肥前と共に、江戸時代のやきものに華を添えたのが京焼です。経済産業省が認定している伝統的工芸品としては、「京焼・清水焼(きよみずやき)」と登録されています。冒頭で、都市部でやきものは作れていないと書きましたが、京都は例外。といっても、技術が発展した江戸時代から産業として発展しました。

京都では、織物のエリアとして西陣が有名ですが、やきものでは清水(きよみず)が有名です。京都におけるやきもの産業の本格的なはじまりは、五条坂。上った先には清水寺があります。現在でも五条坂には陶家が集中しており、清水焼という呼称が生まれました。しかし、京都のやきものはその後もどんどん拡大を続けたため、もっと広義な総称として、京焼という名称も使われるようになり、前述の登録は京焼・清水焼という併記に至ったようです。

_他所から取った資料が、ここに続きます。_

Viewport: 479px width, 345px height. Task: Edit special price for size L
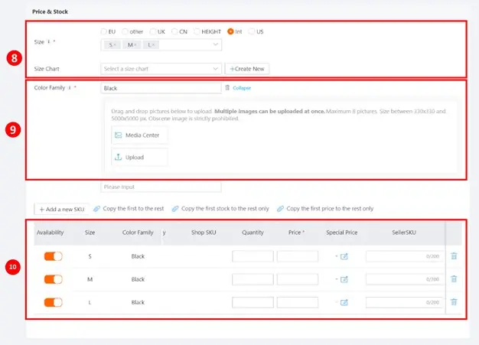click(344, 303)
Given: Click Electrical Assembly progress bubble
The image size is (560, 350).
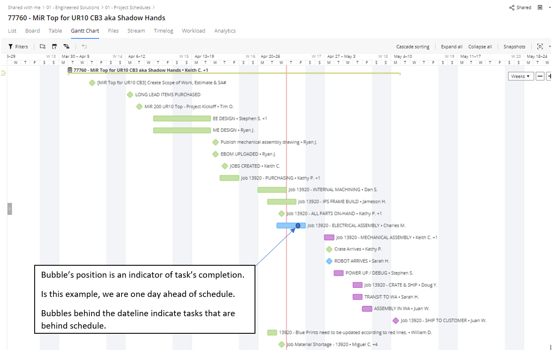Looking at the screenshot, I should 298,225.
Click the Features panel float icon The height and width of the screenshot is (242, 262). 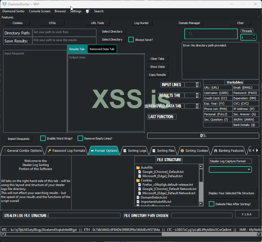259,17
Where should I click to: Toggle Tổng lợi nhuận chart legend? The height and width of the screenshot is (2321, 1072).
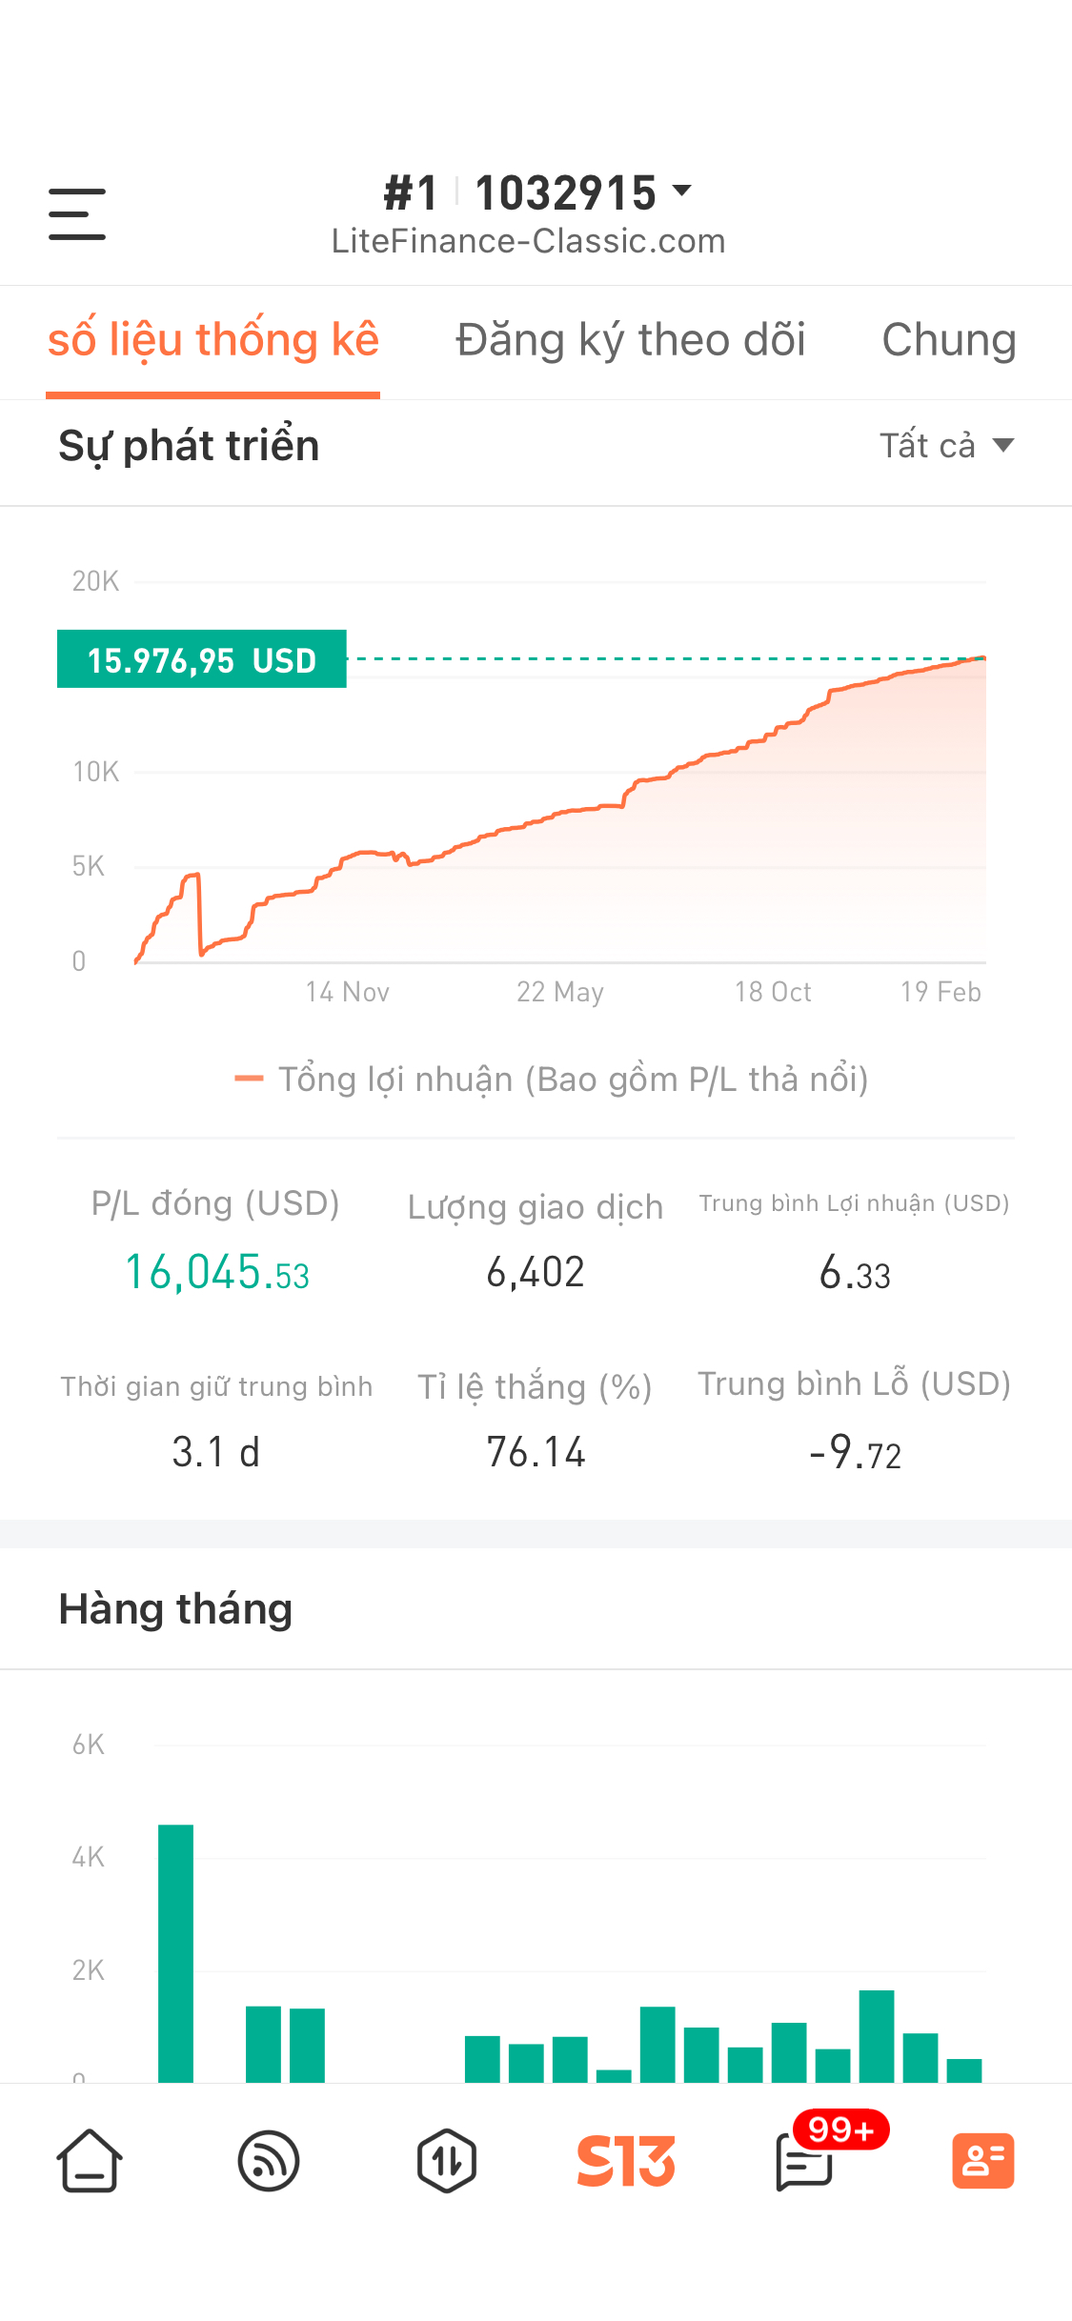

さて、清水焼にしても京焼にしても、現在では様式や技術で定義するのは難しい、というか、歴史や場所、陶工の順に基づいて延々と書かねばならなくなるので、このブログでは割愛します(というより、筆者には無理です)。ですから、ものすごく乱暴な書き方ですが、京都で焼かれたものが京焼ということで、あとは作った本人が自分の作品をどう呼ぶかということでお許しください。

ここでは、“メジャーな”京焼を紹介しましょう。京焼は名高い陶工を輩出し、その名がブランド名のように、後世まで残っているものがあります。全国各地で歴史ある陶家があり、名前が伝えられていますが、この京焼ほど、個人作家のように次々と名高い陶工が登場するのは珍しいこと。ですから、この名工たちの紹介という形は京焼を理解する上で、分かりやすいポイントになると思います。

◎仁清・乾山・頴川・木米・道八・保全

筆頭は野々村仁清(ののむらにんせい)。京焼初期の偉大な陶工で、京焼色絵の完成者とされています。この仁清こそが、京焼とか、清水焼と呼ばれる、華やかで洗練された器のステレオタイプのイメージだと思います。しかし、この頃の京焼は、まだ磁器の焼成はできず、陶器。この仁清が作った茶壺や香炉は現在では国宝や重要文化財に指定されており、名を残しにくい職人の世界では珍しい有名人です。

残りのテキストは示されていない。